L’Italia si impegna, entro il 2020, a realizzare un terminale nella zona di Milano e ad ampliare a quattro metri le sagome di gallerie e ponti lungo le tratte ferroviarie Chiasso-Milano e Ranzo-Luino- Gallarate. La promessa è contenuta in un accordo (Memorandum of understanding) firmato ieri a Berna dal ministro di Infrastrutture e di Trasporti Corrado Passera e dalla consigliera federale Doris Leuthard. La Svizzera ha così ottenuto delle garanzie per quanto riguarda il continuamento a sud di AIpTransit.

 

Ma non basta. Per essere ancora più sicuri che quando la transversale alpina entrerà in funzione anche l’Italia sarà pronta, Berna è pronta a cofinanziare i progetti in territorio italiano. L’attuale legislazione, ha spiegato Doris Leuthard, permette infatti alla Confederazione di cofinanziare, nella misura di una cinquantina di milioni all’anno, progetti situati al massimo a 150 chilometri dalla frontiera elvetica. La Svizzera potrebbe dunque decidere di partecipare alla costruzione del terminale milanese, necessario per il trasferimento delle merci dalla strada alla rotaia.

 

Il terminale sarà realizzato da imprese private che hanno tempo tre mesi a partire dalla firma del Memorandum, dunque a partire da ieri, per presentare il proprio progetto. Nel maggio scorso la Hupac, la Cemat e le ferrovie italiane avevano già sottoscritto una dichiarazione di intenti. Per quanto riguarda invece il corridoio a quattro metri, il messaggio per il finanziamento – in totale 940 milioni di franchi – è attualmente in consultazione (fino a questo venerdì) e approderà in Parlamento l’anno prossimo. All’interno del budget il Governo prevede di concedere all’Italia 230 milioni di franchi, con ogni probabilità sotto forma di prestito a condizioni agevolate, per la realizzazione delle strutture tra Milano e Chiasso e lungo la tratta di Luino. «È nell’interesse della Svizzera – ha spiegato ancora Leuthard – ottenere queste opere il più presto possibile, per poter realizzare la politica svizzera di trasferimento delle merci alla rotaia». Dal canto suo il ministro Passera ha confermato la determinazione dell’Italia a portare avanti i vari cantieri.

 

Il cambio di Governo non frenerà i lavori, ha garantito.
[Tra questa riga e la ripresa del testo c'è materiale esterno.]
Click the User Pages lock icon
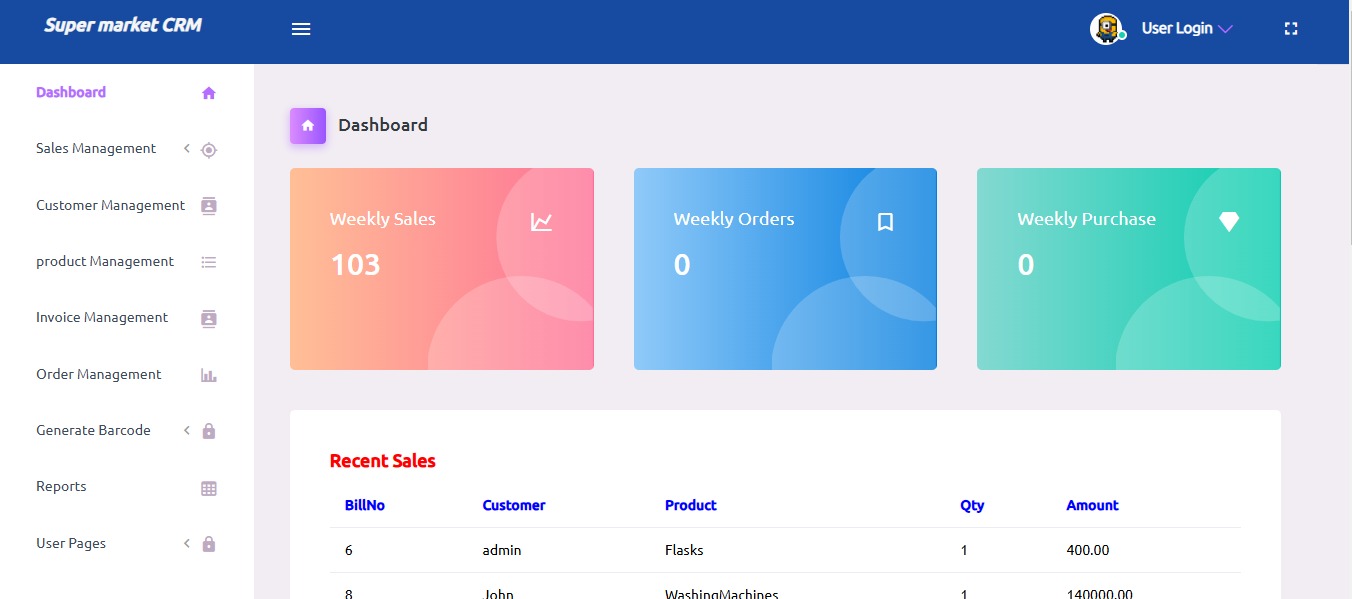The width and height of the screenshot is (1352, 599). click(209, 544)
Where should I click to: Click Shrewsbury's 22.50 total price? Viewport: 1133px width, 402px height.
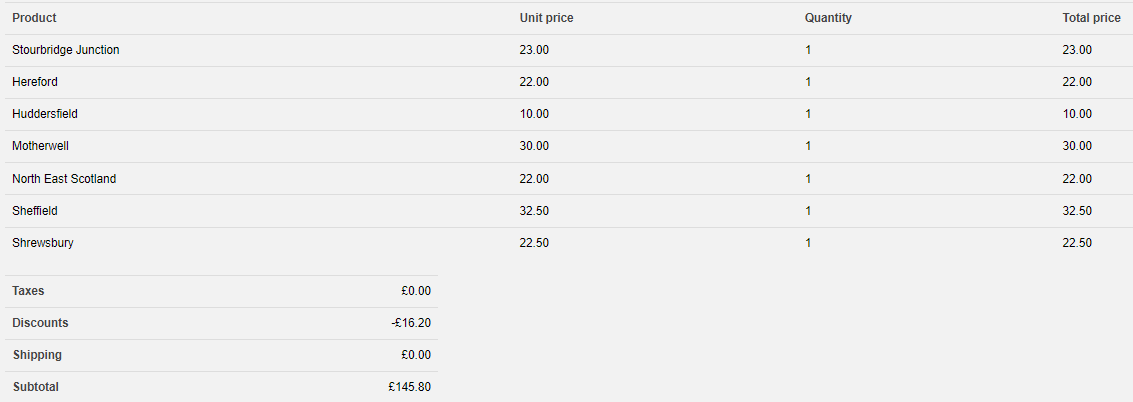tap(1077, 243)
Il Memorandum prevede anche di intensificare e migliorare il traffico ferroviario transfrontaliero. I due ministri hanno firmato un accordo anche in campo energetico. Svizzera e Italia si impegnano a collaborare per migliorare l’efficienza energetica e per potenziare la produzione da fonti rinnovabili. Inoltre, Passera ha spiegato che l’Italia vuole diventare un «hub», ovvero un punto di interconnessione tra gasdotti nel sud dell’Europa, fatto questo ben accolto dalla Svizzera che finora si rifornisce di gas solo dai Paesi dal Nord.

 

Negoziato Rubik La fiscalità non era un tema all’ordine del giorno. Sollecitato dai giornalisti, Passera ha comunque confermato che sono in corso «trattative molto concrete» e che il Governo italiano è intenzionato a trovare una soluzione sulla base del modello già siglato dalla Svizzera con Austria e Regno Unito.